Maybe it's because they were picked up by Relapse, a label who's done well putting extreme metal into the market (Baroness, Pig Destroyer, Mastodon, etc) but I don't know how fair that is as Jason and the boys were always accustomed to bigger labels (Nuclear Blast, etc). Whatever the reason is, it's a real shame.

So here's to you, Misery Index, in 2001 you were a better child, and grindcore now, seems to have less of a footing here in America, we can only hope you bring it back someday.

P.S. Yes, Magrudergrind kicked ass. Even though I'm not the biggest fan of their latest but they really tore it up. The energy's still there and I'd gladly see them a hundred times over.


And for those who are interested, here's the setlist for Misery Index.

Tuesday, February 16, 2010

Infanticide - From Our Cold Dead Hands

Release: 2010
Type: CD
Label: Willowtip

Dear Emetic Records,

Thank you so very much for not releasing the latest album by Swedish grinders Infanticide. I know your decision must have hit the band pretty hard initially. It might have even caused them, for the Nth time, to question why they ever got together in the first place. But in doing so you also helped further prove the old adage that "Good things come to those who hate." As, instead of waiting around, seething and potentially splitting up - the band, in true DIY fashion, got pissed, took matters into their own hands and found a label willing to distribute what is indeed a must-have album.

Thanks in part to the law of unintended consequences, your decision has single handedly provided the band with the exposure they deserve. Now there is world-wide distribution, which means the album will always be available. Now there is a marketing department with the skill and budget to get the word out. Now there is the potential for a huge tour with some of the best grind acts in the world. And if that was not enough, at the same time you managed to make life for this reviewer ungodly easy. Instead of having to explain (to those not fortunate enough to know) just how Infanticide sounds and what the production is like, I can now sum it all up in one quick hitting sentence fragment: Mastered by Scott Hull and released on Willowtip Recordings.

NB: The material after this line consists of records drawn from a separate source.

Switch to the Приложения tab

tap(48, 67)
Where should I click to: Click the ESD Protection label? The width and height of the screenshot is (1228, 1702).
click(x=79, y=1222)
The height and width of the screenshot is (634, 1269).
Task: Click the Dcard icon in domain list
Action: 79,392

That's right, kids: Willowtip. And I couldn't think of a better home for "From Our Cold Dead Hands." So what is it? In a nutshell, it's 26 minutes of some of the best D-Beat focused Swedish Crust Grind of the post Nasum era. And if I said the same thing about label mates Afgrund it's because Infanticide play a grittier version of the same game. The foundation is d-beat crust. What they build on this is constantly changing, both in cross genre riffing and tempo. There are 40-second attempts to break the land speed record, two minute mid-tempo excursions and every thing in between.

I am always a "whole is more than the sum of it's parts" guy when it comes to grind albums. But a few songs stand out as being representative. Two-riff wonder "Lifeless." The proto death metal intro of "A Worse Today," accurate right down to the traditional polka beats. The blistering "Shitfaced and Armed to the Teeth" comes to mind with it's one line manta, "I'm Your God Now." The track I enjoyed most the first time I spun the disk was "It Ends Here," featuring an extended thrash intro that leads into trade offs between full-speed ahead grind and classic death metal.

This album is guaranteed to put up a good fight for control of your CD player. But what really excites me is anticipation. Having Infanticide on Willowtip means I get to anticipate a US Tour with other bands releasing albums this year: Maruta and Defeatist. Seriously, send me the fliers. I will blanket Seattle for that one.

You are strongly encouraged to buy the album here (wink, wink). For more good times check out their debut, "Extinction Scheme" (nudge, nudge). And the Sonic Punishment 7" EP is mandatory for anyone who owns a record player (Say. No. More).

Friday, February 12, 2010

The Mail Order Blues

I'm singing 'em. I prefer funk though, so I called in Clyde Stubblefield to play drums.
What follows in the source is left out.